Foster described it as a "roller-coaster ride" since he voted in favor of the DREAM Act as a member of Congress.

It failed in the Senate by five votes, he said. "It's been going on for so long. But the fight is continuing. There may be progress in sight," he told about 70 people in the audience.

He said any attempt to end the DACA program and make young immigrants feel unwanted or unsafe is unacceptable.

"The United States is the only country that many of these young people have ever known, and their presence here has only made America stronger."

He said President Trump's DACA decision has "reignited the urgency" to pass the DREAM Act legislation of which he is co-sponsor of in the House of Representatives.

He said it is imperative that the Republican leadership in Congress bring it to the floor for a vote.

"Here in Aurora we have seen people of all backgrounds come together to voice their opposition and stand up to protect DREAMers," Foster said.

Adrienne Merced-Holloway, chief innovation officer in Aurora Mayor Richard Irvin's office, said the mayor references the city as "One Aurora," which is a testament to how he feels about all those who live in the city.

Merced-Holloway said there are 5,000 individuals in Kane County who are eligible for DACA with another 3,000 future DACA-eligible individuals.

"We cannot only focus on those who are losing their status, this was an entry point for others who are waiting for the opportunity to move beyond the shadows," she said.

Merced-Holloway said the DACA program was an order created by former President Barack Obama with time limits attached to ensure continual activity at the congressional level to pass the DREAM Act.

Ana Campa Castillo said she is a DACA recipient who came to the United States at the age of 6 with her parents.

She explained how she was bewildered by the decision to leave Mexico, but visited eight years later and understood why her parents left in pursuit of the American dream.

"Looking at the home that I once thought was everything was the final straw that broke my heart. It is remarkable that it was still standing," she said.

Castillo, 26, is now married with two sons and attends college.

"DACA has allowed my husband and me to put fear of deportation aside and work legally toward our dreams and hopes," she said.

"The decision to repeal DACA does bring worries my way. It starts with the uncertainty of whether my husband and I will be able to find work to support our family and go to school," she said.

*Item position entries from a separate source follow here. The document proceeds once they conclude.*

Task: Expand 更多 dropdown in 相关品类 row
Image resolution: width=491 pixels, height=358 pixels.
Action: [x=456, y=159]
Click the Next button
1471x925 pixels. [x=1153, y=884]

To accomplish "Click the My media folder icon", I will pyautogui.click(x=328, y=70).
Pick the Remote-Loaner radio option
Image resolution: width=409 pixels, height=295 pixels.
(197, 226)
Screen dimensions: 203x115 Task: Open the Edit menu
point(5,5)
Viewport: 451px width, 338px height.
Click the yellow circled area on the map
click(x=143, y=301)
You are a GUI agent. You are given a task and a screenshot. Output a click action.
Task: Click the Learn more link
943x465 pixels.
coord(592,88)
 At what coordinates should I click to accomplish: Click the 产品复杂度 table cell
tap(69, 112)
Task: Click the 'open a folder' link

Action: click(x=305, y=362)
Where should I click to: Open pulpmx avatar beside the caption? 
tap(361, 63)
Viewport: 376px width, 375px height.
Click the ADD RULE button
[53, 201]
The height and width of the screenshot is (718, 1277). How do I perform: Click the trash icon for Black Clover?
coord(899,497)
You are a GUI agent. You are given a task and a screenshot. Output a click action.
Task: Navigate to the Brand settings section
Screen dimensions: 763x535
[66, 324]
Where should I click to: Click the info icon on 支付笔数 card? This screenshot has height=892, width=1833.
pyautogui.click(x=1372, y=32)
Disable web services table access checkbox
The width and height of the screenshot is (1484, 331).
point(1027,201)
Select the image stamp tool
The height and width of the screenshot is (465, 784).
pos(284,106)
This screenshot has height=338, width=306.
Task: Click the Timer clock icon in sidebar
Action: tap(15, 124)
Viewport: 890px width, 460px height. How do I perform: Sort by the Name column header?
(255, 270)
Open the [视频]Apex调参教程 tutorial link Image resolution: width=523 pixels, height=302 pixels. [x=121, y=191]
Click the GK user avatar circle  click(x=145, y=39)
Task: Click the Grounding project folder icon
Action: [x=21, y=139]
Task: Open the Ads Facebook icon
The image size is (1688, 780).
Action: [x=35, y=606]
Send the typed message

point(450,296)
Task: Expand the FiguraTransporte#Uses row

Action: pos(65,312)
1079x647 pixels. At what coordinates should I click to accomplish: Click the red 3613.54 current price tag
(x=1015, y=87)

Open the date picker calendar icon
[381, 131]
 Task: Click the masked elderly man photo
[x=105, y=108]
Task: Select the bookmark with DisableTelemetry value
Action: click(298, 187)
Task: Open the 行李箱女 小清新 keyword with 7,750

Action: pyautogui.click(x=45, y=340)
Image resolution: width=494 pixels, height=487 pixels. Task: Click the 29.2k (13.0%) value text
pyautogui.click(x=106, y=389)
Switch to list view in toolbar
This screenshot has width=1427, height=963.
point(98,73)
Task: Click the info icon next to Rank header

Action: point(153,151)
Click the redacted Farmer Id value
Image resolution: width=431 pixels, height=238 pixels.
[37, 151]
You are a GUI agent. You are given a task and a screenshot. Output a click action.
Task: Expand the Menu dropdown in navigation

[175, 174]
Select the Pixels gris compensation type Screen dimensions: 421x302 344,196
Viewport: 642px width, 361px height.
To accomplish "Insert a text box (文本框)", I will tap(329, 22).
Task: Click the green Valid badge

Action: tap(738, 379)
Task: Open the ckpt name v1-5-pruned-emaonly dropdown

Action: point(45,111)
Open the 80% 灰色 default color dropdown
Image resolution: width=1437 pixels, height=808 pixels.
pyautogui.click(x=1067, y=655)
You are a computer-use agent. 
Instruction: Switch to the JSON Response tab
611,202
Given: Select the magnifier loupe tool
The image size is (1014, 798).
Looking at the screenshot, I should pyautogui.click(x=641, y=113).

Cesar Vargas said he, too, came to the United States from Mexico with his mother as a young boy after his father died. He attended law school and became the first immigrant without documentation to be able to practice law in New York. He is co-founder of Dream Action Coalition.

"As an attorney and advocate, I am committed to ensure we are creating a fair immigration policy not just so that we as DACA recipients can continue to be a U.S. citizen one day but to ensure we can contribute to a country we call home," he said.

He recalled his last day in Mexico and a photo that was taken with his mother and three siblings that he never really paid any attention to in the past.

"My mother was hovering over us ... looking very determined and holding a plastic bag. In the plastic bag were our documentation and school records. Our life was in that plastic bag ... that's all we took to start a new life," Vargas said.

Maria Antonia Mariscal, about three-quarters into the discussion, spoke out saying her five young children would not be able to stay for the entire forum.

"Please do whatever you need to do to get the DACA program through. I feel as though the Latinos keep getting used for our votes and nothing gets through," Mariscal said to applause.

Foster said he shared her frustration. Mariscal, whose children were ages 1 to 10, said she has friends she fears will be deported.

Ed Yohnka, ACLU director of communications and public policy, described Trump's decision as "cruel and clueless" and unnecessary.

"DACA clearly falls within the scope of the executive authority to enforce our nation's immigration laws. Had this administration had the courage to make this case in court in a vociferous way, they, too, would have been able to continue this program but they chose a different path, one of cruelty and uncertainty," Yohnka said.